La realidad cubana, en su forma más cruda, es la tragedia de la ilusión perdida. El 1º de enero de 1959. El día en que el ciudadano se creyó dueño de su destino y terminó encerrado, preso de sus demonios y de los demonios ajenos.
La revolución como un dios arbitrario. Un proceso que alentó las esperanzas y los temores de los pobres y la clase media baja; que les dio seguridad para combatir su impotencia y les permitió vengarse de su insignificancia. Que nutrió el sadismo latente en los desposeídos y les brindó la posibilidad de ejercer un pequeño poder ilimitado sobre otros, pero que al mismo tiempo intensificó su masoquismo, al establecer como principio la aniquilación del individuo en el Estado, y vio en ello satisfacción y gozo.
Un sistema que desde sus comienzos hasta hoy —y mañana si llegara a existir— alienta el oportunismo, porque no posee principios. Una patria que solo ofrece a sus hijos la satisfacción emocional que se deriva del embrutecimiento, la envidia, el odio y el delito compartido. Una ideología que alimenta el patriotismo como un sentimiento de superioridad, pero que en cambio practica la entrega total del país al mejor postor.

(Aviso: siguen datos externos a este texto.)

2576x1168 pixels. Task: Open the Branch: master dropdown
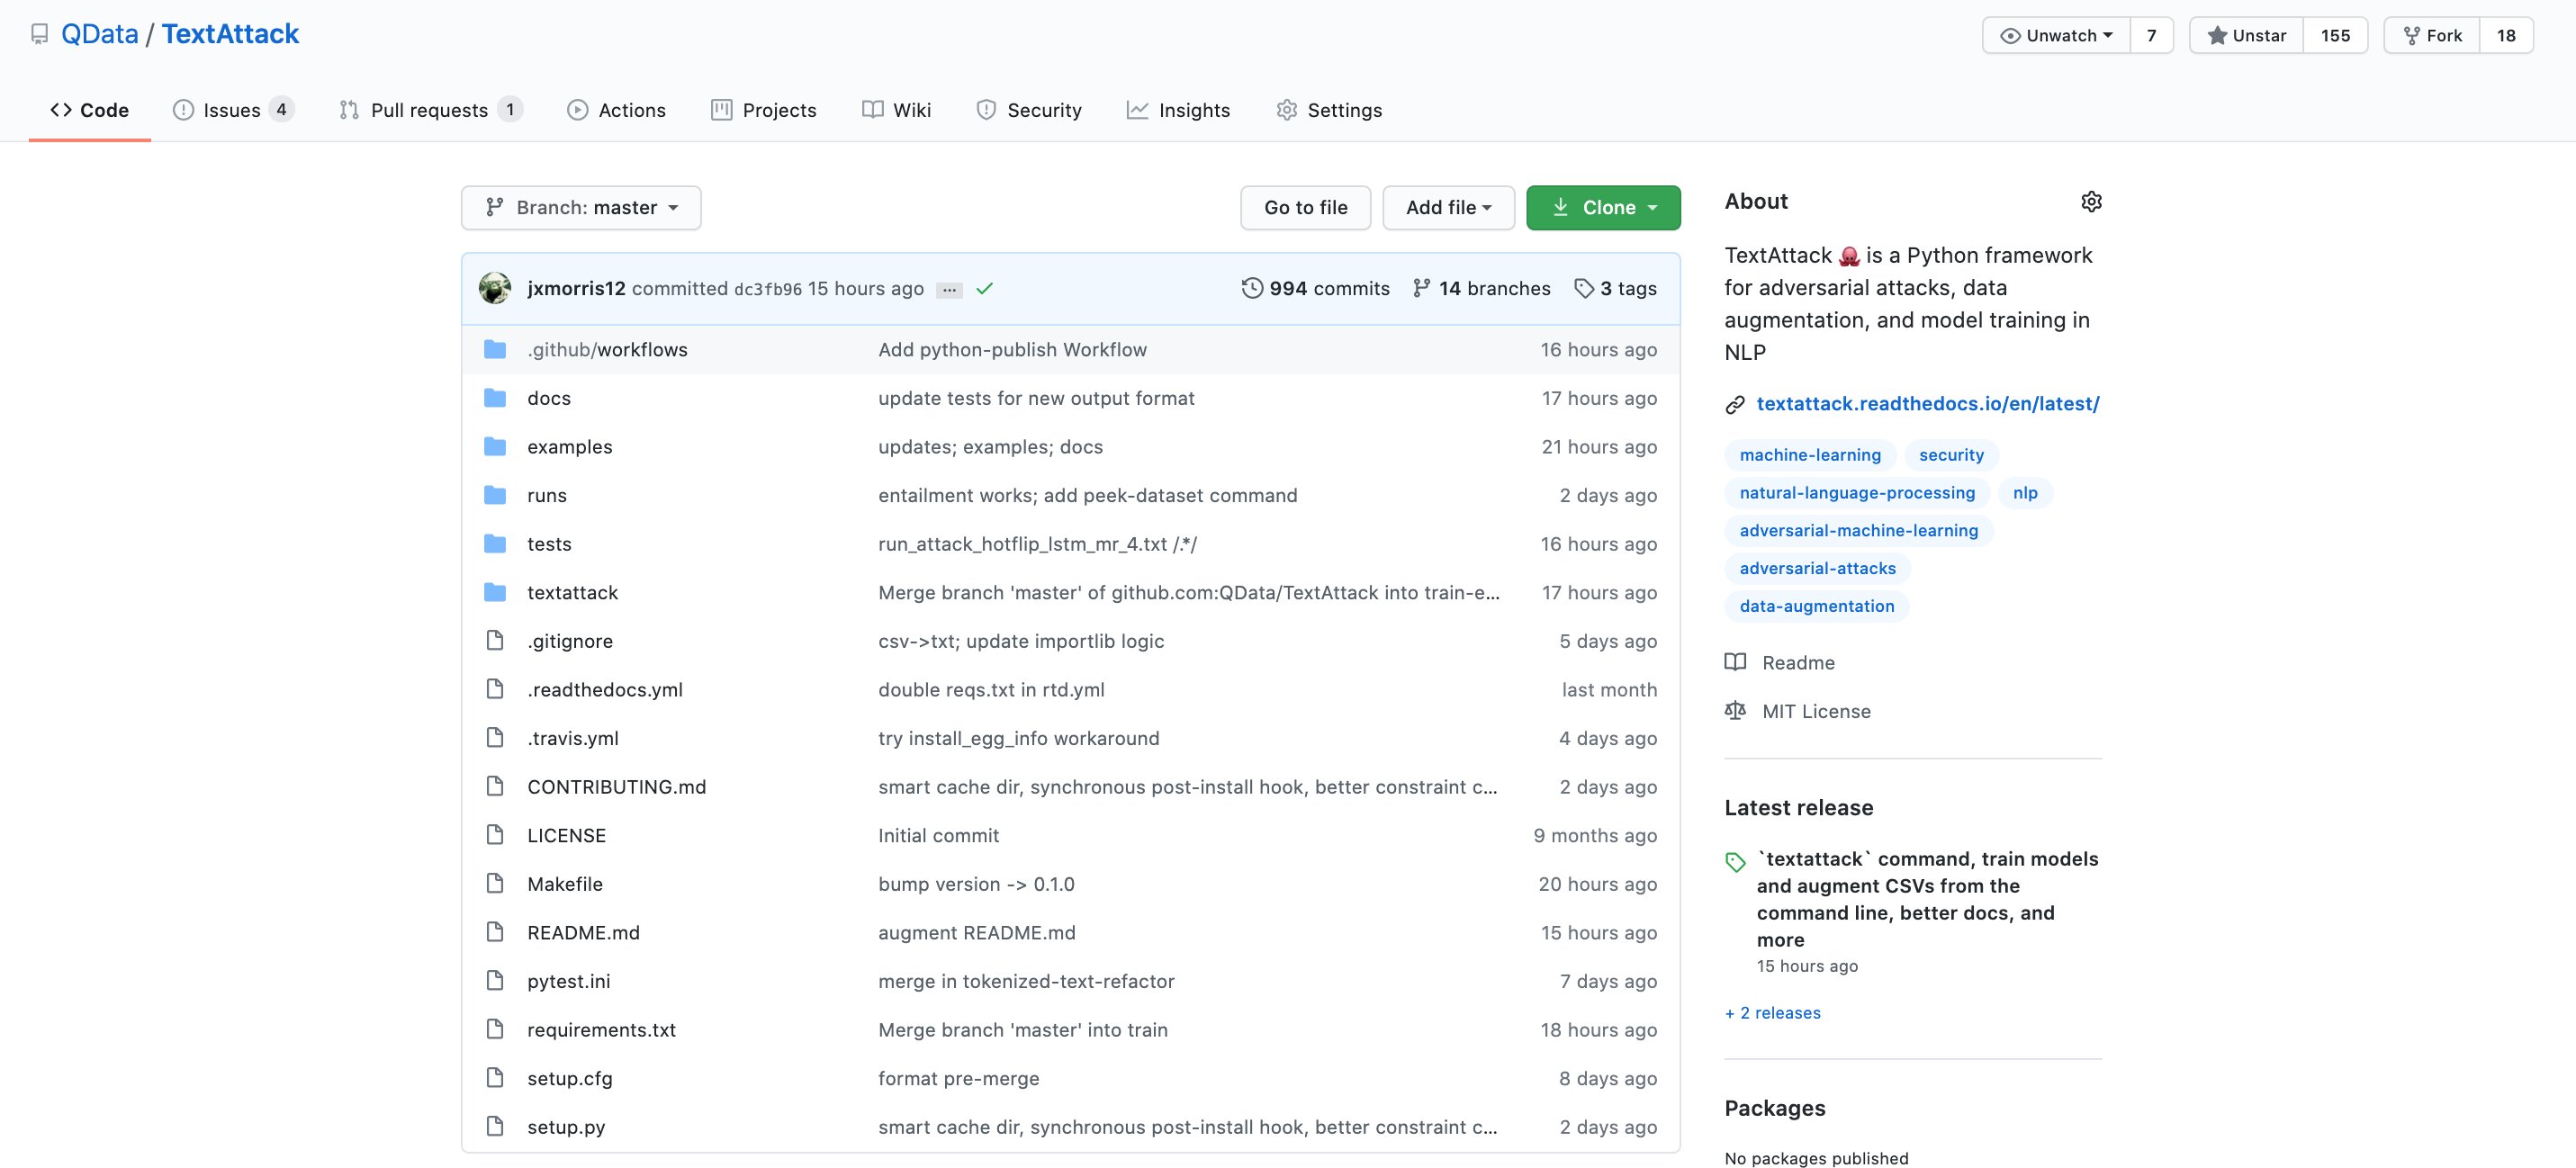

Un intento despiadado de manipulación masiva, de no darle tiempo a nadie de percatarse que su vida ha sido empobrecida cultural y económicamente.
Un país cuya mayoría de la población actual ―que aún no había nacido dicho 1º de enero― siempre ha vivido bajo el poder de un padre putativo, dominante y despótico, pero también sobreprotector y por momentos generoso en el pasado: el Estado cubano, que por décadas se ejemplificó y concretó en una figura, un hombre, un gobernante. Padre al que se trató no sólo de complacer en ocasiones, sino de obedecer siempre; al menos de aparentar esa obediencia.
Una población dominada por un régimen continuista, pero ahora nada dispuesto a seguir prometiendo esa sobreprotección de un Estado supuestamente capaz de satisfacer las principales necesidades del ciudadano ―aunque esto fuera siempre más una declaración que un hecho― y que lo ha abandonado materialmente, mientras yace atrapado entre la incertidumbre, la desesperanza y el tedio.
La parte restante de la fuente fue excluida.